PROMPT - Take the data below and extract the lines from the one with "Click the 'Acesso em: 05 nov. 2024.' line" to the one with "Task: Click the 必須 marker beside アカウント情報", inclusive, exactly as written.

Pixel coordinate grounding data -
#####

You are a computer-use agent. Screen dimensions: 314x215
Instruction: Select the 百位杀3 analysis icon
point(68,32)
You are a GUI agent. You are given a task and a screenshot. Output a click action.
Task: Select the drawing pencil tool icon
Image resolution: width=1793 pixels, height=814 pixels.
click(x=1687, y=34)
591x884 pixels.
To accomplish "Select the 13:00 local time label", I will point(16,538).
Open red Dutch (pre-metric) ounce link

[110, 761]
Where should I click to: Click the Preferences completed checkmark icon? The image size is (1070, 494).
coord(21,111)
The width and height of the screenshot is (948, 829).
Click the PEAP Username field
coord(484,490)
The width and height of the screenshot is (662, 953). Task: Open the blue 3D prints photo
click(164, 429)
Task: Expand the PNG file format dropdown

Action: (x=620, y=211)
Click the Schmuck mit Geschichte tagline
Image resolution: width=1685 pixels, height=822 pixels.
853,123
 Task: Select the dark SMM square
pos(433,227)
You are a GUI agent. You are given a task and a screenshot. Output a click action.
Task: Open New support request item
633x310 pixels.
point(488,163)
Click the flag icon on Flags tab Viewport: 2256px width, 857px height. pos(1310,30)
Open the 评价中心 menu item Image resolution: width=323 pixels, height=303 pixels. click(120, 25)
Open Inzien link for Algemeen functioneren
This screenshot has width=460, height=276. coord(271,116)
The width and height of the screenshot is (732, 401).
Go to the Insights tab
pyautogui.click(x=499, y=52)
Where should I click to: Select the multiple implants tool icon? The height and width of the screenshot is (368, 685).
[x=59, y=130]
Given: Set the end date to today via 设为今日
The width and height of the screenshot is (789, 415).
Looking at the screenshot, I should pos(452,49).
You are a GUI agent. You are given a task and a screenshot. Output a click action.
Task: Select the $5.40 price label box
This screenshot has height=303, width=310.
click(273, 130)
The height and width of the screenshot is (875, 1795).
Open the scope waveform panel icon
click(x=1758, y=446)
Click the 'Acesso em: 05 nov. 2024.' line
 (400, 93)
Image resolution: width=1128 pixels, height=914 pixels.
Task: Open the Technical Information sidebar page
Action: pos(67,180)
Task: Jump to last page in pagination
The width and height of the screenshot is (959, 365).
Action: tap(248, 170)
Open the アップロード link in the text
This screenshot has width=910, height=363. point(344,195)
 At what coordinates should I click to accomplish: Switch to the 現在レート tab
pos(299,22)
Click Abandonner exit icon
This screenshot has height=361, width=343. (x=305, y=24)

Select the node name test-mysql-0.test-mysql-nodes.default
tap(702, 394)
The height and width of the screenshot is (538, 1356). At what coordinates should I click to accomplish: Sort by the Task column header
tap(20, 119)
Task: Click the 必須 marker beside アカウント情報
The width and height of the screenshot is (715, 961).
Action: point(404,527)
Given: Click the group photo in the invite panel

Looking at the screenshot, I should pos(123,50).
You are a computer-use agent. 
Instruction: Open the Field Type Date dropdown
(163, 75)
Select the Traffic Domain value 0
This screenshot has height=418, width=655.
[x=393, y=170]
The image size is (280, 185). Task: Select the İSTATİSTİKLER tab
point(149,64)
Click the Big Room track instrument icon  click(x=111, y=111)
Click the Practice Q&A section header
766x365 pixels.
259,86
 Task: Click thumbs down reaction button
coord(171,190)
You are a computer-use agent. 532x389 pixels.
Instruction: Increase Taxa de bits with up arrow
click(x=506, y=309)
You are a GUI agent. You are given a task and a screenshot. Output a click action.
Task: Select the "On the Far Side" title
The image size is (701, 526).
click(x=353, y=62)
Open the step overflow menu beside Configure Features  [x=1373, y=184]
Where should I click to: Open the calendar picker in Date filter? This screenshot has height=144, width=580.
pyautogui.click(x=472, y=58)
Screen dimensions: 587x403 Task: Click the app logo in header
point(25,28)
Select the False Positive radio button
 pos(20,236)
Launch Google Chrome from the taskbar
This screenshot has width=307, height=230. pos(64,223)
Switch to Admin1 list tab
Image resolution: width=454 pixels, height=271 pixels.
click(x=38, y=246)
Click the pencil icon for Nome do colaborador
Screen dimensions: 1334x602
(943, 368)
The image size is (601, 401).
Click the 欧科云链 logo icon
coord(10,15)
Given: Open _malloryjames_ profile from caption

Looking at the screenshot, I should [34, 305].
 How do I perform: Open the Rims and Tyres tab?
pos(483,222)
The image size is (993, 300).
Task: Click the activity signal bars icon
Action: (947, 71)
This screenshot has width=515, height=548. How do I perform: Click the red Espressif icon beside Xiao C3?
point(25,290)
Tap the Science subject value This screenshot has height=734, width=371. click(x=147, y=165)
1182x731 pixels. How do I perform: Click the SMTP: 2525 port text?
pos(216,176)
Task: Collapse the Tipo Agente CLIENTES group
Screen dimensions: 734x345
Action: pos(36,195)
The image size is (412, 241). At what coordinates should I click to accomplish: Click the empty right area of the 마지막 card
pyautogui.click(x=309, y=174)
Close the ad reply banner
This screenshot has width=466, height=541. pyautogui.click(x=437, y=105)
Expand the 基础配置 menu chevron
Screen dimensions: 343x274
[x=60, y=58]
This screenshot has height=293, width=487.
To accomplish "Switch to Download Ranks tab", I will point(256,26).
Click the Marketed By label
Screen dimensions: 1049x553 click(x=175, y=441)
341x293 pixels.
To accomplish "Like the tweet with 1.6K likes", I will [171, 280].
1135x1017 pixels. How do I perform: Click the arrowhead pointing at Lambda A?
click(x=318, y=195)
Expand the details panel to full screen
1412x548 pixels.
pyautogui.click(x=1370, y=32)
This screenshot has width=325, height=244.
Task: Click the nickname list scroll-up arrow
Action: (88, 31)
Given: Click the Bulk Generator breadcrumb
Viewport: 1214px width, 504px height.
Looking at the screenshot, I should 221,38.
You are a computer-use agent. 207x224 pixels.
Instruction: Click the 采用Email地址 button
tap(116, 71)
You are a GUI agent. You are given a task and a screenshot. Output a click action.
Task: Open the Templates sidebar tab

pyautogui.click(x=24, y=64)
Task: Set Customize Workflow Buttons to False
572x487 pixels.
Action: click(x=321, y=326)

#####

SOLUTION BELOW -
Click the 'Acesso em: 05 nov. 2024.' line
 (400, 93)
Image resolution: width=1128 pixels, height=914 pixels.
Task: Open the Technical Information sidebar page
Action: pos(67,180)
Task: Jump to last page in pagination
The width and height of the screenshot is (959, 365).
Action: tap(248, 170)
Open the アップロード link in the text
This screenshot has width=910, height=363. point(344,195)
 At what coordinates should I click to accomplish: Switch to the 現在レート tab
pos(299,22)
Click Abandonner exit icon
This screenshot has height=361, width=343. (x=305, y=24)

Select the node name test-mysql-0.test-mysql-nodes.default
tap(702, 394)
The height and width of the screenshot is (538, 1356). At what coordinates should I click to accomplish: Sort by the Task column header
tap(20, 119)
Task: Click the 必須 marker beside アカウント情報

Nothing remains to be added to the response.